The host countries of the Games often emphasise the impact of the event on society, particularly in terms of sports participation. Is this impact real?
It’s real, but often short-lived. The buzz quickly dies down. The IOC has understood this. Since 2003-2004, it has been working hard on the intangible legacy of the Olympic Games. Paris 2024 seems to me to be moving in this direction, with 30 minutes of sport a day in schools and Generation 2024. The OCOG is trying to help encourage people to take up sport. Time will tell whether its efforts have paid off.
What do you consider to be the most memorable edition of the Olympic Games?
I can think of three. The Stockholm Games in 1912. They gave pride of place to cultural competitions, while at the same time giving birth to the concept of the Youth Olympic Camp, which is still relevant today. These Games succeeded in combining the work of the body and the mind. More recently, the Barcelona Games in 1992. These were the first universal Games, with the presence of the Dream Team and a team from the CIS, the Commonwealth of Independent States, after the break-up of the Soviet bloc. Barcelona 1992 was not only a sporting revolution, but also an urban one. Finally, the PyeongChang 2018 Winter Games, where the highly utopian idea of a unified Korean team was brought to life at the opening ceremony (photo above).
Can the Olympic Games be a tool for peace?

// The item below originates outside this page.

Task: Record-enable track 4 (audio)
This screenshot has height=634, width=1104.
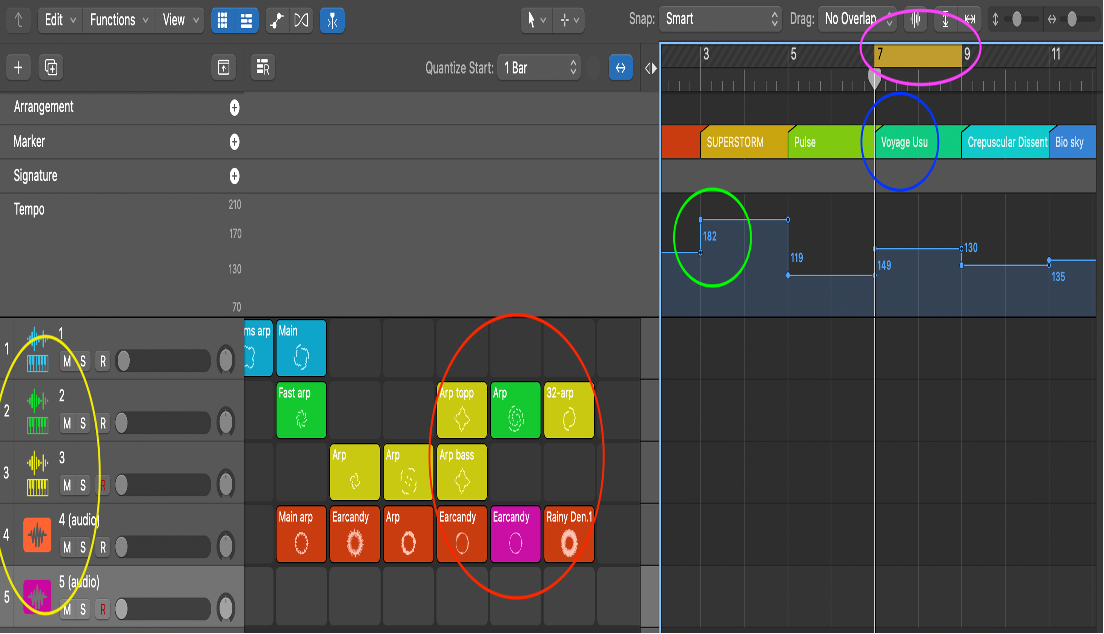Action: [102, 547]
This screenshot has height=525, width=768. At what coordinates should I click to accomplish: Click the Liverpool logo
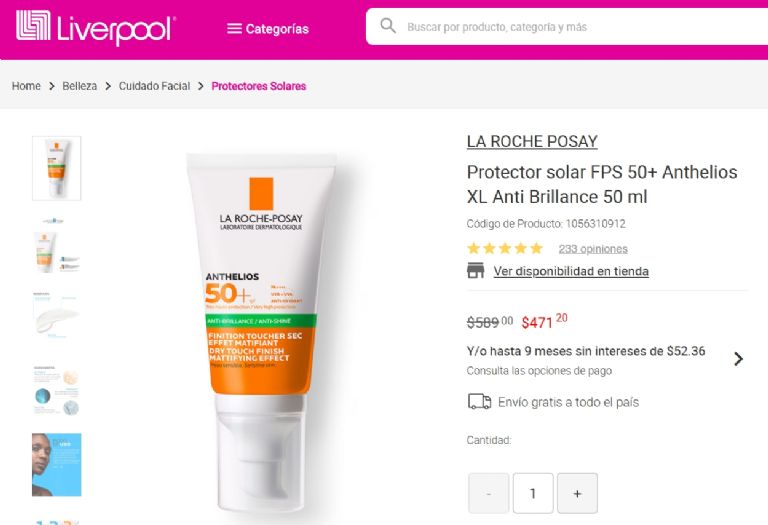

They are a tool for bringing together all the nations of the world. The UN currently has 193 countries, while the IOC has 206. Bringing so many people together in one place facilitates dialogue and discussion. At the Helsinki Games in 1952, the USSR and its satellite countries took part for the first time. Everyone was brought together. Major international sporting events help to initiate a different vision of society. That’s why I’m in favour of all athletes taking part, even if some have neutral status.